--- YOUR GOAL ---
Except for the pictures, write out all the records that follow exactly.

--- EXTRACTED INFORMATION ---
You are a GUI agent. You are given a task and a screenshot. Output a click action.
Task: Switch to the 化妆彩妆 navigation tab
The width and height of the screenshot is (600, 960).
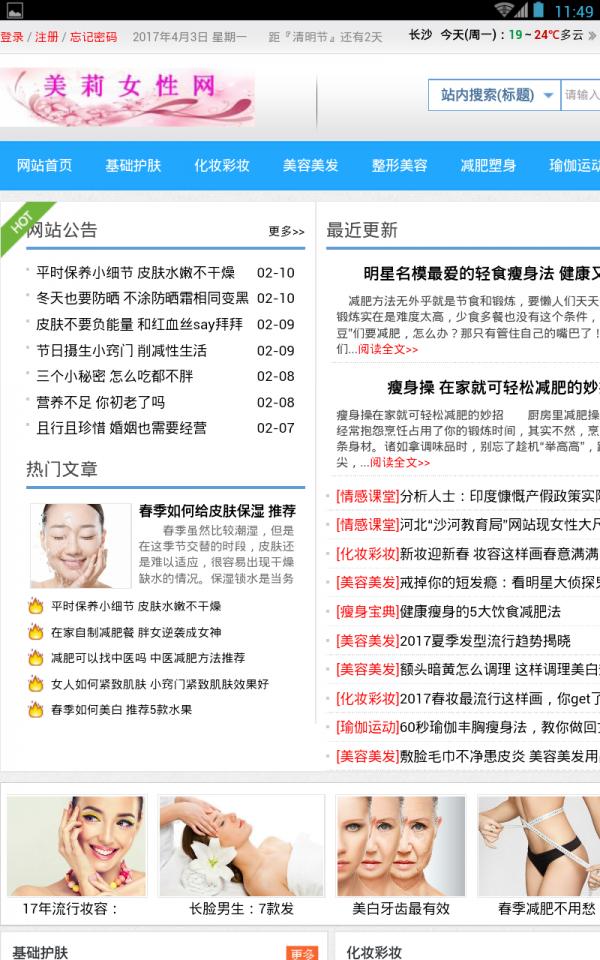[x=222, y=166]
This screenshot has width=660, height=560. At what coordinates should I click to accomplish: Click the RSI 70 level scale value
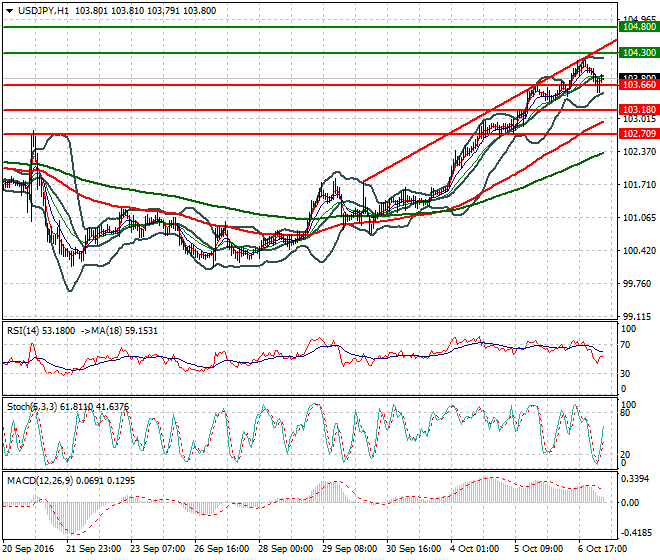pos(625,345)
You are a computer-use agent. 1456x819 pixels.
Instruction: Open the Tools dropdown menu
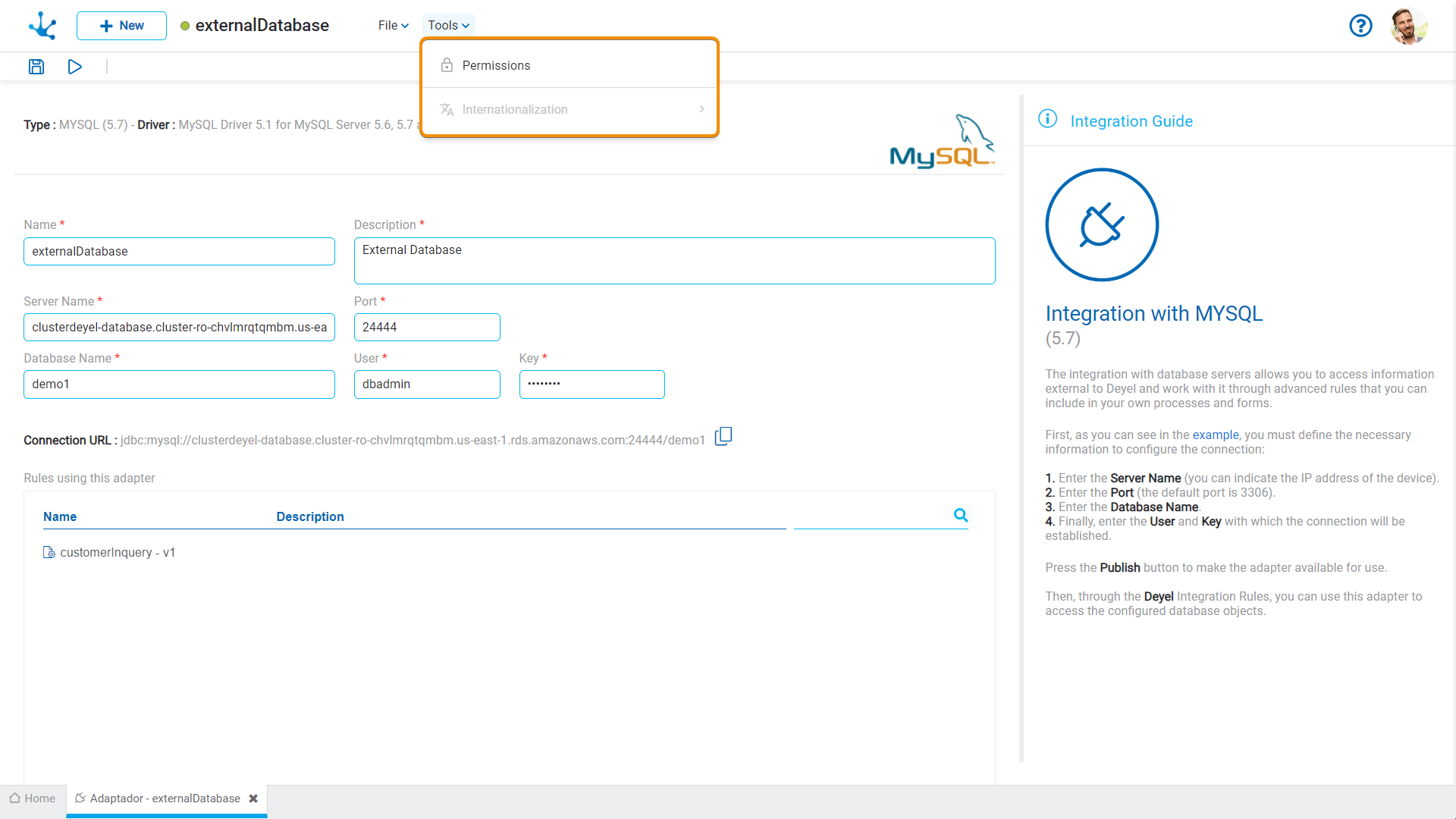tap(450, 25)
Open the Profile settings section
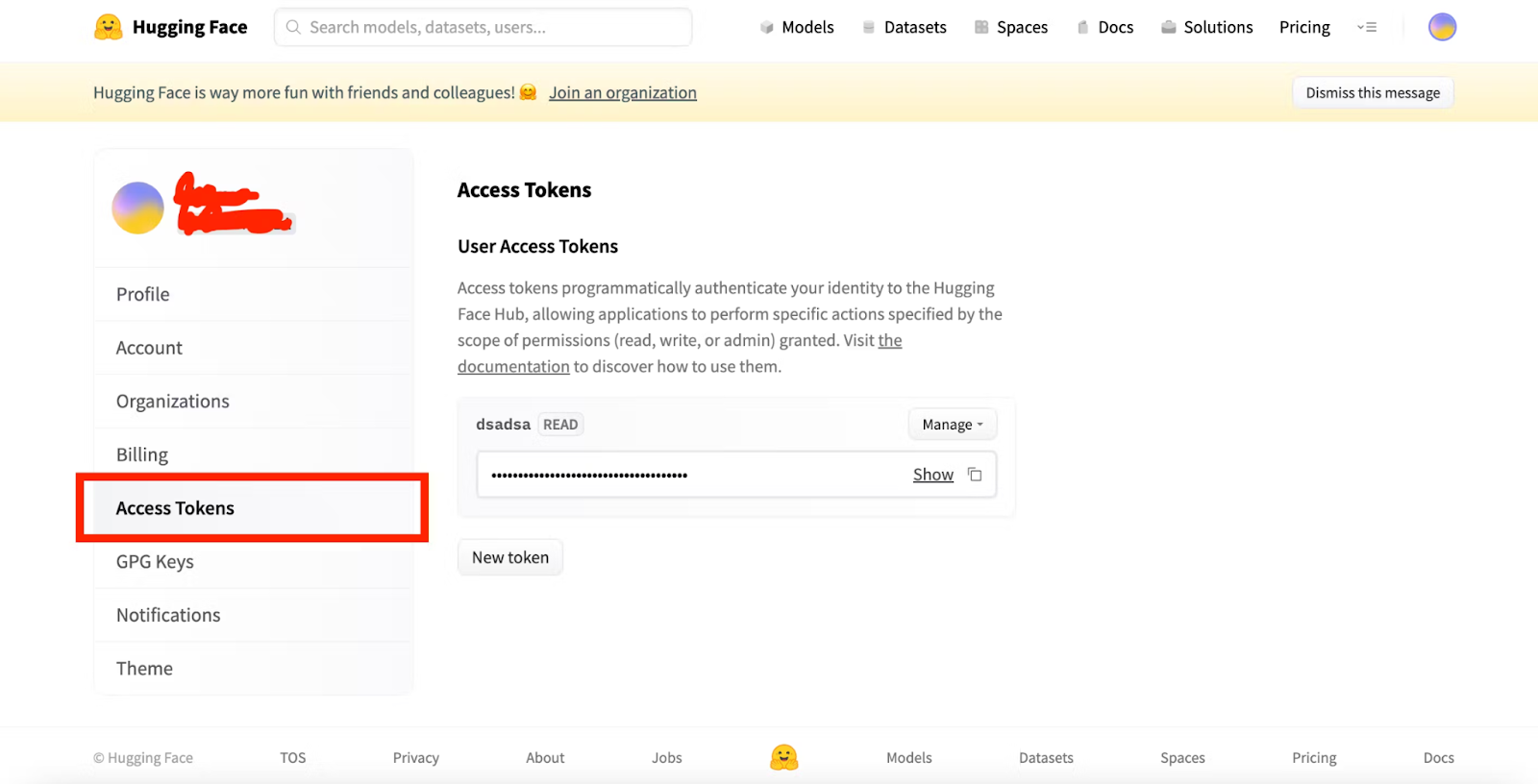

--- ANSWER SECTION ---
You are a GUI agent. You are given a task and a screenshot. Output a click action.
Task: Switch to the 化妆彩妆 navigation tab
The width and height of the screenshot is (600, 960).
[x=222, y=166]
This screenshot has width=660, height=560. At what coordinates should I click to accomplish: Click the RSI 70 level scale value
pos(625,345)
You are a computer-use agent. 1456x819 pixels.
Instruction: Open the Tools dropdown menu
tap(450, 25)
Open the Profile settings section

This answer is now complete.